See the country for the parks

Canada's national parks have always been Canadian treasures, but the idea of what parks really do and represent has changed over the years. The Yukon has set precedents for that change, say David Neufeld and Brad Martin.

Canada’s national parks have always been Canadian treasures, but the idea of what parks really do and represent has changed over the years.

The Yukon has set precedents for that change, say David Neufeld and Brad Martin.

Both have written chapters for a new book, A Century of Parks Canada 1911-2011.

While their work focusses on two different Yukon parks at two different points in history, a common theme emerged.

Both Neufeld and Martin found themselves writing more about the First Nation people of the area than the actual environment.

“The debate changes from being an internal one from Western civilization of, ‘Should we mine it or should we admire it?’ to ‘Oh, there’s somebody else here who has some call on this place,’ and it became a discussion between cultures,” said Neufeld, Parks Canada’s Yukon and West Arctic historian and an adjunct professor at Yukon College.

Neufeld focused his chapter on Kluane National Park and Reserve and the aboriginal people settled around Burwash Landing.

He combed the archives to find Parks Canada had a presence in the area since the 1920s. It was around the same time the mining industry took a dive, wrote Neufeld in his chapter. Other ways of making money – largely outfitting companies and fur farms – were brought in and threats to kick aboriginal people out of land designated for protected parks began in the 1930s and ‘40s.

Neufeld’s chapter chronicles aboriginal peoples’ impressive protests to the rules being imposed on them – rules that spanned hunting restrictions to displacement.

He quotes a petition and letter written from the Burwash people to Yukon Indian Agent J.E. Gibbon in 1946.

“We most firmly protest against these conditions forced upon us,” it reads. “For we are thus deprived of our means of subsistence and development; we, the natives of this country, are being driven away like a pack of useless dogs.”

The letter outlines hunting restrictions and the planned park borders that include their land except a far-off portion that is inaccessible during some seasons.

“I looked at how the state squashed and made invisible those protests and then finally acknowledged them as the state changed its understanding of what aboriginal people were in Canada,” he said.

It was a change that really started to happen in the 1960s and 70s.

Martin’s chapter picks up here, where Neufeld finishes off.

Focusing on the most northern Yukon Park, Ivvavik National Park, the instructor of Yukon College’s heritage and culture program chronicles how the Inuvialuit’s land-claim negotiations were essential to the establishment of the park.

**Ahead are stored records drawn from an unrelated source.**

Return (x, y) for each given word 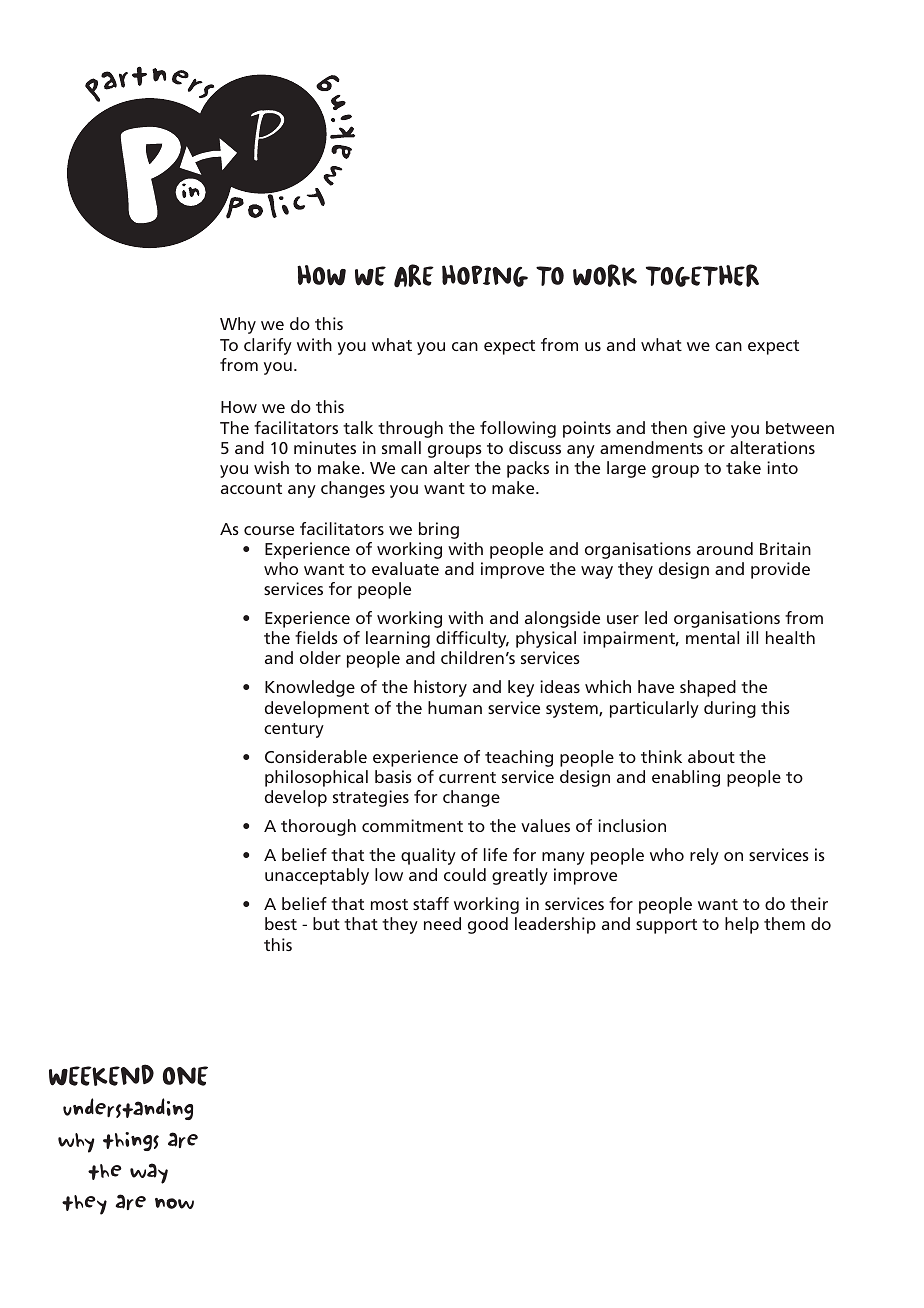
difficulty (472, 639)
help (742, 925)
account (251, 488)
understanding (128, 1109)
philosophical (316, 778)
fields (316, 637)
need (442, 923)
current (467, 777)
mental (712, 637)
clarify (268, 346)
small (401, 447)
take (743, 467)
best (281, 923)
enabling (686, 778)
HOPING (485, 276)
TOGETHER (702, 275)
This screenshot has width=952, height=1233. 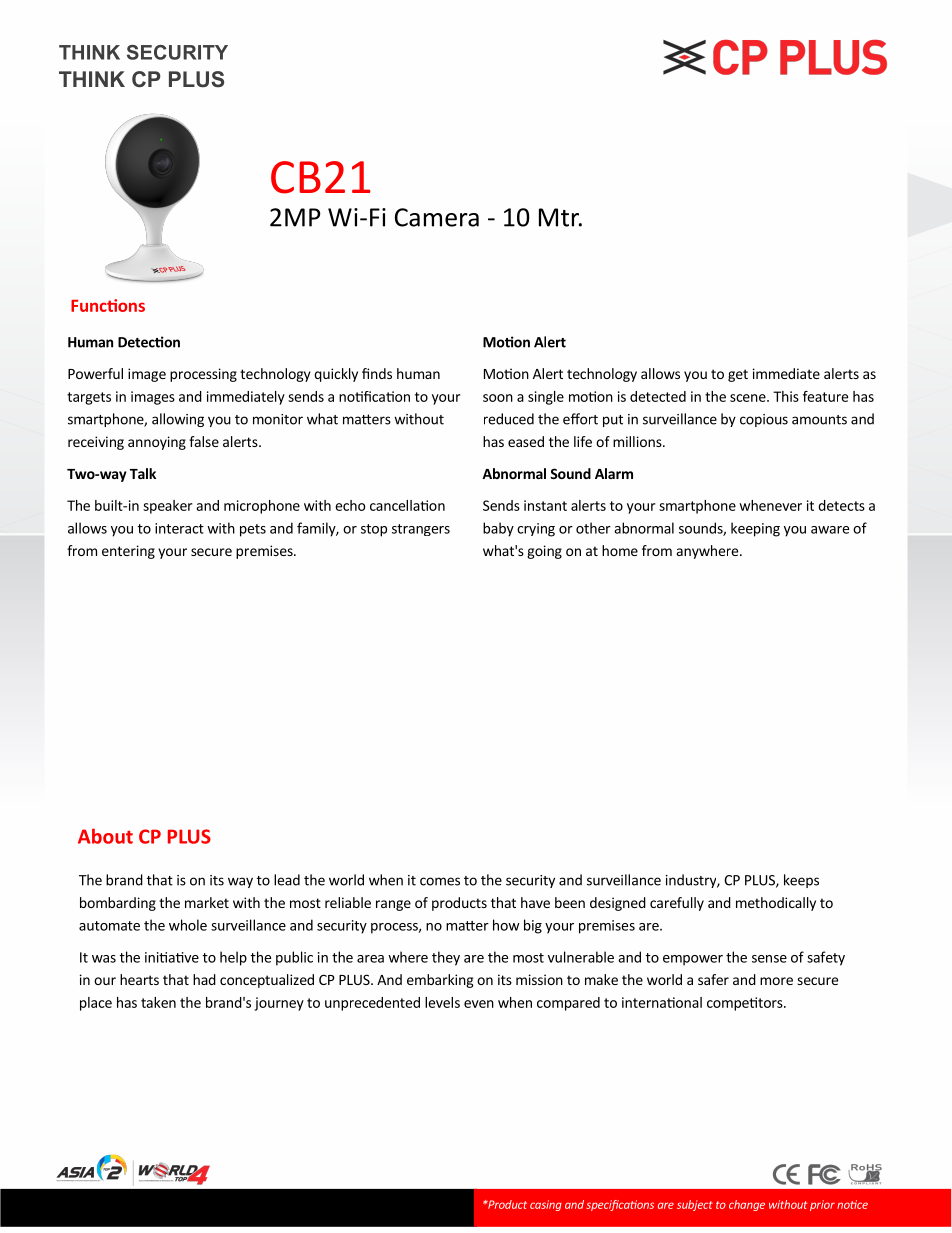 What do you see at coordinates (801, 881) in the screenshot?
I see `keeps` at bounding box center [801, 881].
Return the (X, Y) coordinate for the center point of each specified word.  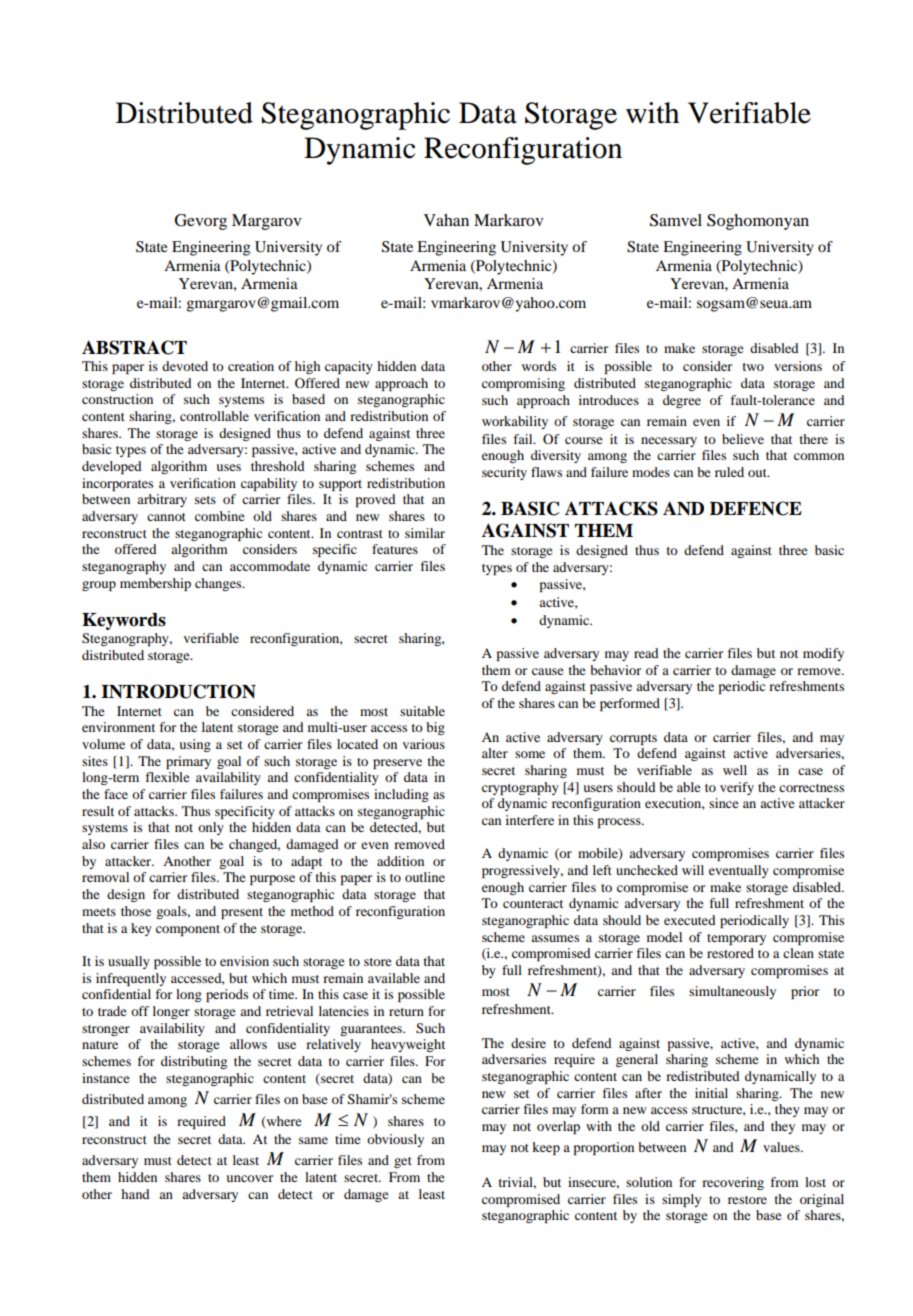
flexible (167, 777)
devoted (185, 366)
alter (495, 753)
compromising (523, 384)
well (735, 770)
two (753, 367)
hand (135, 1194)
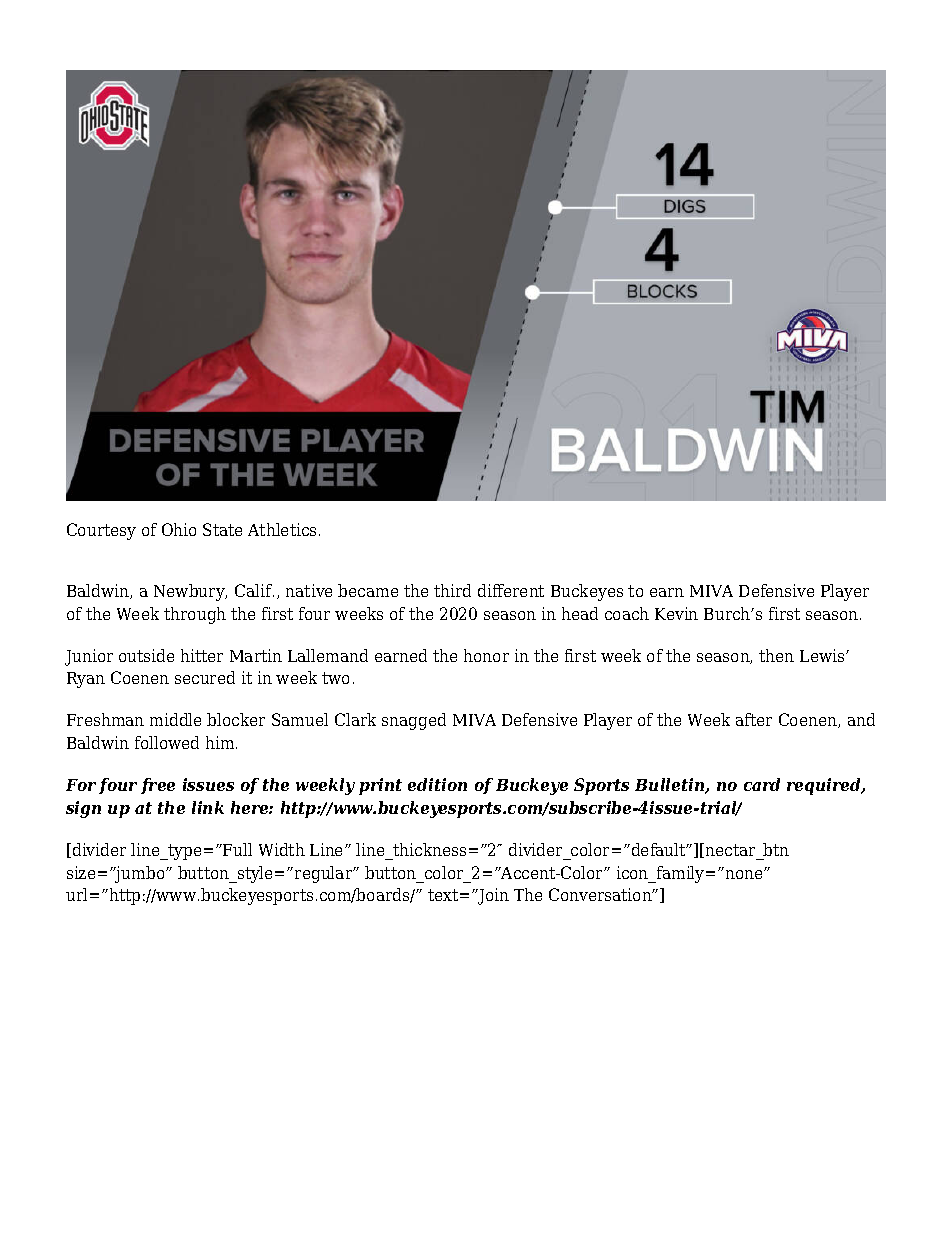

“The chapter really explores how land claim negotiations have served as a tool for First Nation groups to influence how conservation on their traditional territories is practiced,” said Martin. “The Inuvialuit, anyway, were relatively successful in transforming how people think about national parks, how they think about ideas like wilderness, what that term means and, ultimately, on its grandest scale, how Canadians, in general, think about their relationship with nature.”

Historically, in western thought, nature and humans are grouped in separate circles. Aboriginal culture considers these two circles much more closely connected, he said.

Canadian parks evolved to include culture and the human aspect into the definition of what a park is.

The problem for the North was that it was a colony, he said. With a colony, people are largely sent there to get things, like mineral resources, meat or trophy pelts. Rarely were people from the humanities or intellectual realms ever sent, he said.

But even if First Nations people were considered a part of the attraction of Canadian Parks at first, the example set by the Inuvialuit and Ivvavik in 1984 was that aboriginal people have real, legal rights and title and they must be included in the park’s management.

Martin actually got involved in the writing of his chapter from an academic perspective. He studied the civil rights and environmental movements, and how aboriginal people were responsible for bringing those two movements together into what is largely recognized now as the environmental justice movement.

“Those larger cultural and political trends that were taking place in southern Canada and the United States affected, what I considered at the time, to be a very remote and isolated place in the North,” said Martin. “One of the things that I have come to understand over the years is that the North is not all that isolated and remote when you talk about those sorts of trends, and you can see how they play out, even in a discussion of a relatively small national park on the highest Arctic coast of the Yukon.

“Those really, kind of broad-scale political and cultural changes make their way to the ground of the northern Yukon in discussions of a national park.”

And with chapters from national parks all across Canada, it’s clear evolution in Canadian politics and thought changed the national parks.

This is not another fluffy, picture book, which are the norm for parks across Canada, said both men, noting other chapters, like one that examines the history of Acadian exclusions in Eastern Canada.

The Yukon launch of the new book will take place in conjunction with Parks Day, July 16.